Desaparecer quiere decir esconder algo, ocultarlo, encubrirlo, quitarlo de la vista de otros rápidamente. Pero también significa dejar de existir, de ser o de estar. Exactamente eso sucedió con muchas personas desaparecidas en Guatemala. En muchos casos, no solo desaparecieron sus cuerpos, sino hasta sus partidas de nacimiento y sus documentos de identificación. Fueron borradas de la faz de la tierra para que no existieran más que en la memoria de sus deudos. Y encima quieren borrar la posibilidad de justicia. Demasiada locura. A eso le llamo yo re-desaparición. Y no se explica una cómo pueden sentirse ganadores aquellos que lo mejor que supieron hacer fue torturar, violar, asesinar y desaparecer a otros seres humanos.

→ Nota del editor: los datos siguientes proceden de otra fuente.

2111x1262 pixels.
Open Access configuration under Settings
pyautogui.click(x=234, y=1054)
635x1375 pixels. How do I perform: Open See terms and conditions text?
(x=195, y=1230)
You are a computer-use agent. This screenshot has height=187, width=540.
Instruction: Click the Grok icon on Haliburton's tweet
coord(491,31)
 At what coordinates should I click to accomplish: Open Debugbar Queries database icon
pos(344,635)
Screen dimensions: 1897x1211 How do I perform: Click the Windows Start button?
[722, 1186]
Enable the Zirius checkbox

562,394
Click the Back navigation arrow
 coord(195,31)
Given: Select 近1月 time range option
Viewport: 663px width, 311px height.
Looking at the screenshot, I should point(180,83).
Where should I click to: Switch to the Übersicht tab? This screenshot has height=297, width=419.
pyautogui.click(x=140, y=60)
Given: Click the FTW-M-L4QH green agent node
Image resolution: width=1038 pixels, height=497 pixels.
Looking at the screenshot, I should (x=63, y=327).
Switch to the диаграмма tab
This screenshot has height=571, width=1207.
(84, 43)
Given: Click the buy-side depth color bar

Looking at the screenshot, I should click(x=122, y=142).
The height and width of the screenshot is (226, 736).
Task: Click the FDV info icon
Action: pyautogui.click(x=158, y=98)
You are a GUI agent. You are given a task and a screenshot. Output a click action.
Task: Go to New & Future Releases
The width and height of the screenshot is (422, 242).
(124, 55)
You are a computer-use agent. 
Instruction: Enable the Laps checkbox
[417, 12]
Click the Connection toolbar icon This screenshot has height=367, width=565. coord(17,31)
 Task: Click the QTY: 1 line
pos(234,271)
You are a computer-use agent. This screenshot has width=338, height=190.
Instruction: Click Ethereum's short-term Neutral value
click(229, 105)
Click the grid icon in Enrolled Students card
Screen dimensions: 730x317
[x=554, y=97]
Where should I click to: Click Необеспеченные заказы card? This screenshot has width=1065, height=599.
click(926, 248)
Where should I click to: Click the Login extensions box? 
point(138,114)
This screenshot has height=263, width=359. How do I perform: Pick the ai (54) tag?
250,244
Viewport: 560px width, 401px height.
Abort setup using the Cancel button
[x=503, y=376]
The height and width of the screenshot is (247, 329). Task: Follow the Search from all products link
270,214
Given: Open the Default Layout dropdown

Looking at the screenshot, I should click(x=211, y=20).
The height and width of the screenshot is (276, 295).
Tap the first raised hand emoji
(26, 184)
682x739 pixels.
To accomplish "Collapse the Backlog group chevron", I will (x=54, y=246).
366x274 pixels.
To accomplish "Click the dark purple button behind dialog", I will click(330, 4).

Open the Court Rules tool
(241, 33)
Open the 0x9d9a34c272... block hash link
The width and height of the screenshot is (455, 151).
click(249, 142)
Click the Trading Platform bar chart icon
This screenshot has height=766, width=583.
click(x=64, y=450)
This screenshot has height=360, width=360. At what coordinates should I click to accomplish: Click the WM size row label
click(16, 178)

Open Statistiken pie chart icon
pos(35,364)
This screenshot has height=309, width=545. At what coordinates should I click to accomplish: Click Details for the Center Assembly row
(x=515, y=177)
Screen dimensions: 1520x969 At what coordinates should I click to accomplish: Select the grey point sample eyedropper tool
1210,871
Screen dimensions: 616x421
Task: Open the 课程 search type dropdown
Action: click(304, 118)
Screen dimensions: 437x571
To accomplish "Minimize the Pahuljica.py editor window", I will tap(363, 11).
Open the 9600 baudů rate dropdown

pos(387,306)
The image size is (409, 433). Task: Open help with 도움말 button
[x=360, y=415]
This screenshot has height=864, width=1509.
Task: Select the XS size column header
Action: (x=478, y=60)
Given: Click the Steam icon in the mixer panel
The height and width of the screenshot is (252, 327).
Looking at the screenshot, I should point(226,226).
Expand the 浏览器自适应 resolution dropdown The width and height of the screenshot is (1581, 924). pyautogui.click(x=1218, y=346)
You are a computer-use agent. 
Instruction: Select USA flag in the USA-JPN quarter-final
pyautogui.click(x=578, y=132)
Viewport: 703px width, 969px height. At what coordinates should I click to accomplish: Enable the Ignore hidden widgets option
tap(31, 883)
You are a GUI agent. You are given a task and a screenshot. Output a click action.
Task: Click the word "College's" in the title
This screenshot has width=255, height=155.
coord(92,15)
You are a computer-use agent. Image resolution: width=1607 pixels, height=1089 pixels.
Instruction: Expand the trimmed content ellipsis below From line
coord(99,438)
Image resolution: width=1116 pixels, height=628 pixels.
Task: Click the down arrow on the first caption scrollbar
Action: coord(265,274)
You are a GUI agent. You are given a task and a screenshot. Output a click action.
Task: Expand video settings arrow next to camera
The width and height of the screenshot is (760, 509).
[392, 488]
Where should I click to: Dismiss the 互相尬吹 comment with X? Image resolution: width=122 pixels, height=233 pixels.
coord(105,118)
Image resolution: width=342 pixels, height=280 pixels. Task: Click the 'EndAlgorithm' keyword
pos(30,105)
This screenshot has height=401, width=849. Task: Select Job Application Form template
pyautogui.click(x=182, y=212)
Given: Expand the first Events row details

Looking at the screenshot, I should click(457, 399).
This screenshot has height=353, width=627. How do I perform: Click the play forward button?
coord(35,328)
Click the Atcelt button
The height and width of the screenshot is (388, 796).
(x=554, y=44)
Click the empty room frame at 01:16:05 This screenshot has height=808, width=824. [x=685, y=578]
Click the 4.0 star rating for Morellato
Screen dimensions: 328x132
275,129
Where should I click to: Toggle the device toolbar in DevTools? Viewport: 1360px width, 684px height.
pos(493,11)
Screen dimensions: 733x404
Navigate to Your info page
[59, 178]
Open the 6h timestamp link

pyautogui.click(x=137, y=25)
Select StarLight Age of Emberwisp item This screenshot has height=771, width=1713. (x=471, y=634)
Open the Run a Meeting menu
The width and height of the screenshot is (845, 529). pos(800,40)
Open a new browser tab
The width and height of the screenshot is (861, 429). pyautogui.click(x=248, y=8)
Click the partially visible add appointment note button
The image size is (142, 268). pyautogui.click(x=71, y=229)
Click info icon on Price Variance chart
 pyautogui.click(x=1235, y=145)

Es el caso de Alejandra Sánchez, Juana Osorio, Emil Bustamante y miles más. Es el caso de Marco Antonio Molina Theissen, un niño que en 1981 tenía 14 años (ver La niñez que no fue/PL/14/01/16). Por este caso están ligados a proceso cuatro militares de alto rango en 1981: Manuel Antonio Callejas y Callejas, Francisco Luis Gordillo, Ediberto Letona Linares y Hugo Ramiro Zaldaña. Recientemente, sus abogados solicitaron que les favorecieran con la Amnistía, figura contenida en la Ley de Reconciliación Nacional. No solo podrían ser los responsables de desaparecer a este niño, si así lo sentencia la justicia, sino que además intentan robarnos la memoria, porque amnistía es olvido. El juzgado que conoce del caso negó la petición, porque la misma ley “prohíbe en su artículo 8 amnistiar a responsables de desaparición forzada, tortura o genocidio”. Son delitos que no prescriben en el tiempo. Seguro recurrirán a otras tácticas dilatorias, como el famoso amparismo que tanto daño le ha hecho al sistema de justicia en el país, pero ese es otro tema.
Justicia y venganza no son lo mismo. La venganza sería hacer lo mismo que les hicieron; la justicia es poner a disposición de la ley una petición expresa. La justicia es una señora de ojos vendados, con una balanza en la mano y una espada en la otra, lo cual quiere decir que la ley debe ser aplicada para todos por igual.